Grantecan solves an old puzzle about the brightness of galaxy discs
An international scientific team, including the Instituto de Astrofísica de Canarias (IAC), has detected distortions in the brightness of a galaxy’s disc that could be explained by the gravitational effect of an unknown neighbouring galaxy. Named GTC-1, the satellite galaxy was discovered using ultra-deep images obtained with the OSIRIS camera of the Gran Telescopio Canarias, located at the Roque de los Muchachos Observatory in La Palma. The finding provides a possible explanation for a puzzle about way the light fades out at the edges of galaxy disks, a mystery that has bothered the scientific community for decades. The result is published in the prestigious Astrophysical Journal.
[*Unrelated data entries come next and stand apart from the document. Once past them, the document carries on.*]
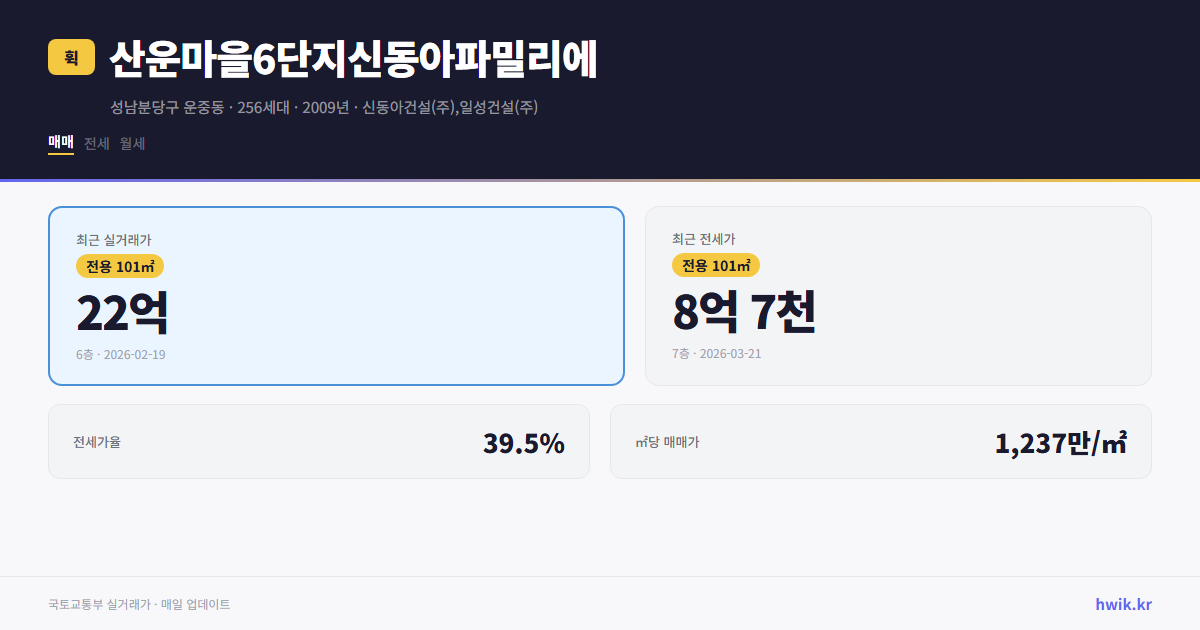This screenshot has height=630, width=1200.
Task: Click the ㎡당 매매가 card
Action: (880, 441)
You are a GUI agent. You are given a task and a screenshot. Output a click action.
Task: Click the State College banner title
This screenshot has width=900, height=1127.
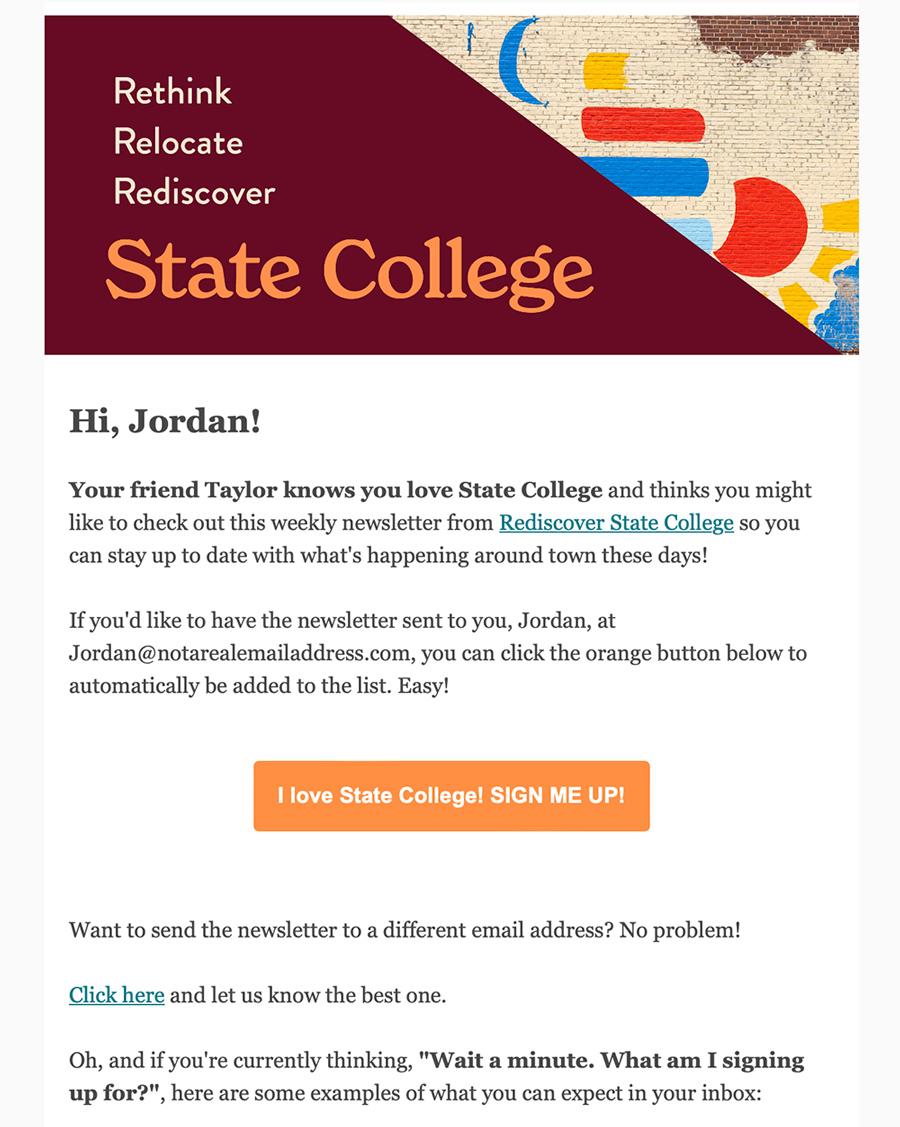click(x=350, y=272)

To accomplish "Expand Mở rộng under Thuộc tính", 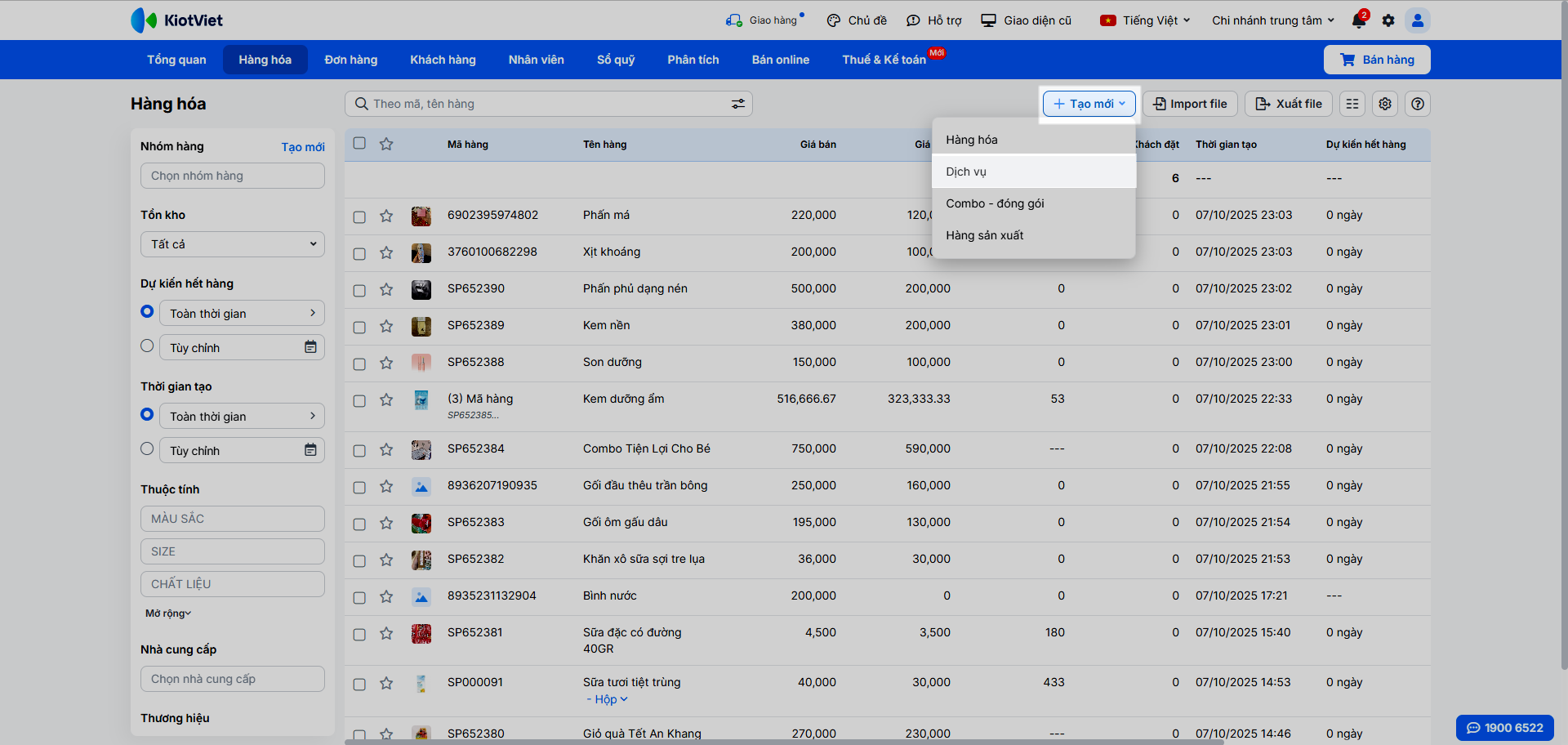I will pyautogui.click(x=167, y=613).
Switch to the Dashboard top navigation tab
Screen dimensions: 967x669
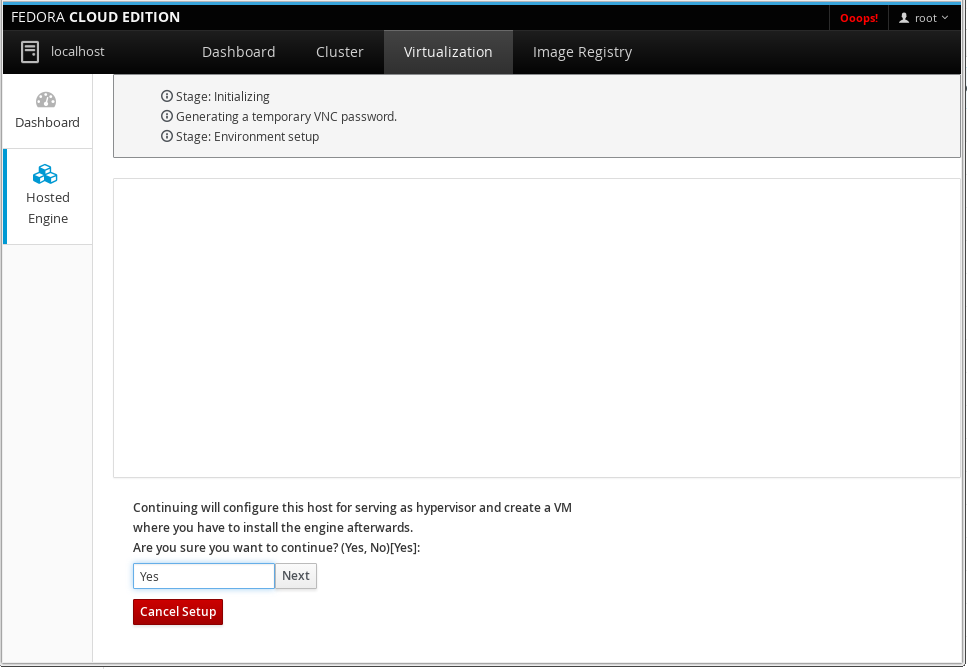coord(238,52)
In 1980 astronomers found that when they studied images of galaxies which are edge-on to us, their brightness drops off very sharply at the edges. This truncation of the light was an important clue to the way galaxies were formed. However, it took several decades, and the use of CCD detectors in astronomical observations, to begin to understand this phenomenon.
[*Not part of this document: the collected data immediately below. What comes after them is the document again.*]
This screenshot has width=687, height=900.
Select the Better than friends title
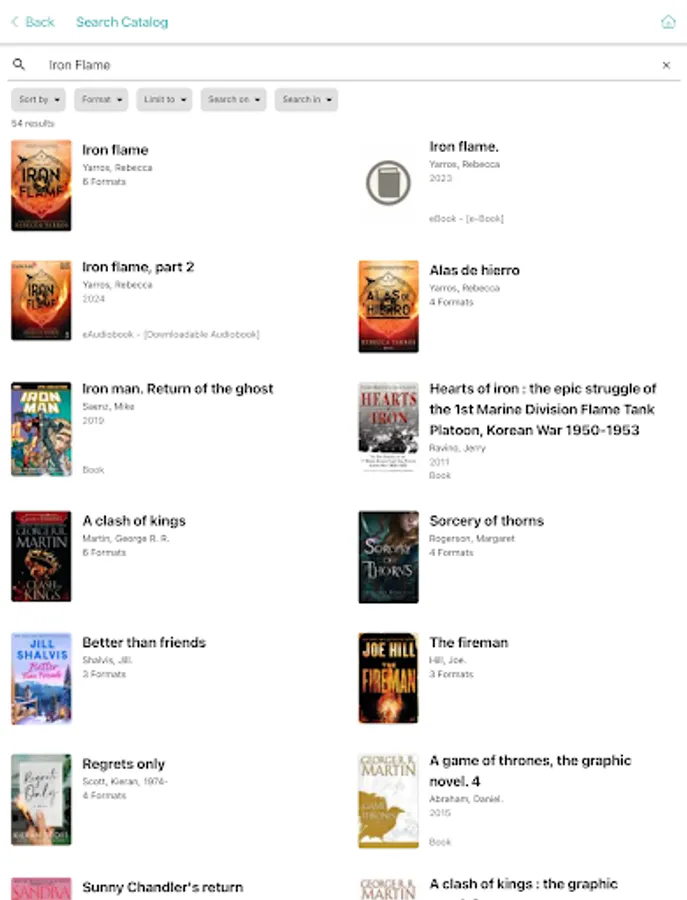coord(144,642)
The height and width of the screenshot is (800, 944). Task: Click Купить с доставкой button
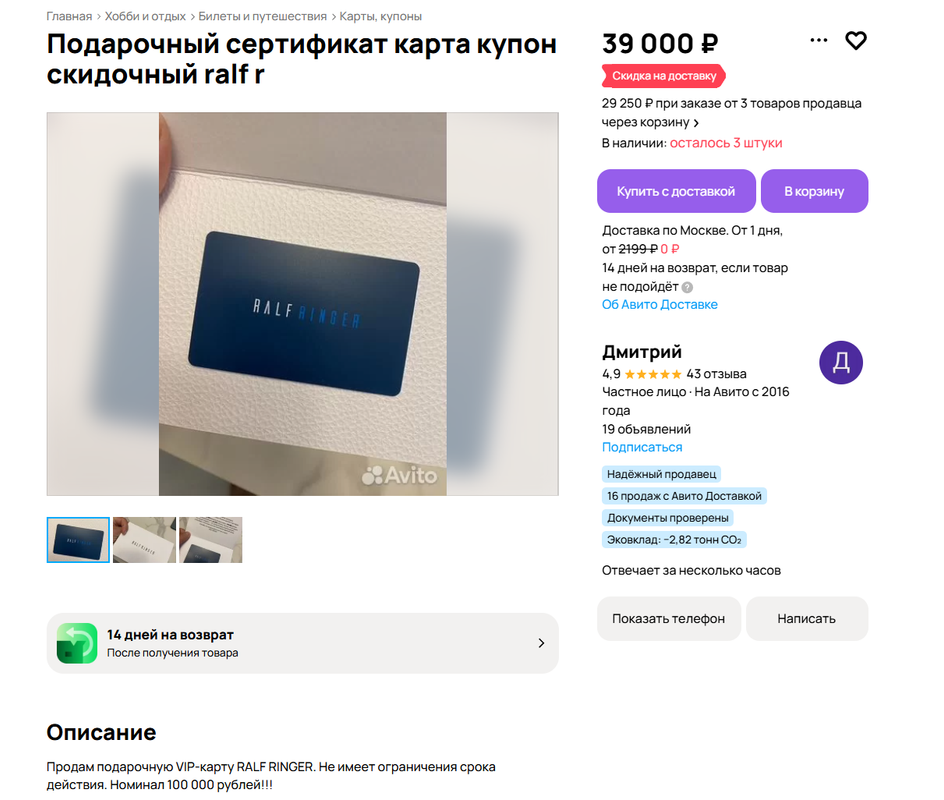[x=676, y=191]
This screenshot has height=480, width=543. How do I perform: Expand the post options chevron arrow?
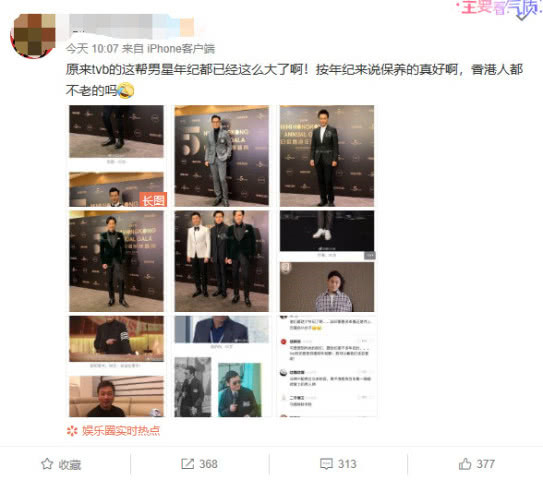[522, 16]
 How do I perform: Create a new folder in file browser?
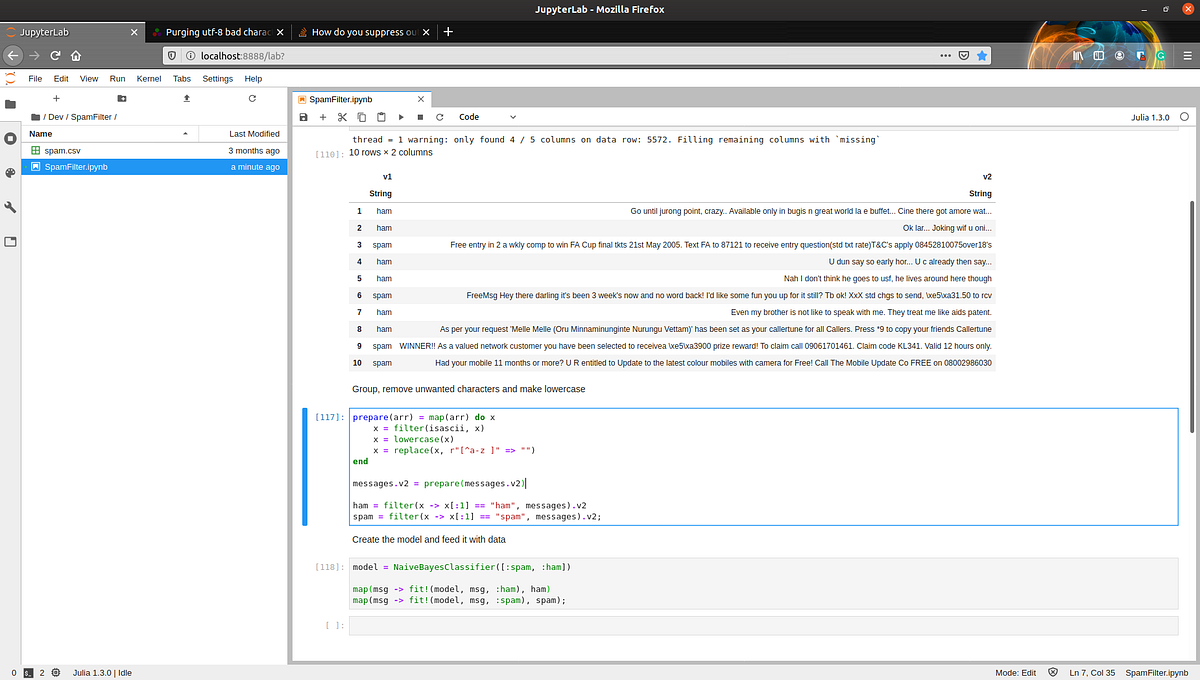[x=122, y=98]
In the first decade of the new millennium, research groups found that the gas in some galaxy discs, in particular the gas at the edge of the Milky Way, showed a flared structure in which the gas near the disk edge feels less gravity towards the plane of the galaxy, and spreads upwards. Some astronomers proposed that if the stars in the disks also had a flared structure, the brightness of a disk when observed edge-on could show a truncation, unlike the same galaxy observed face-on, although they failed to find flared discs as they expected.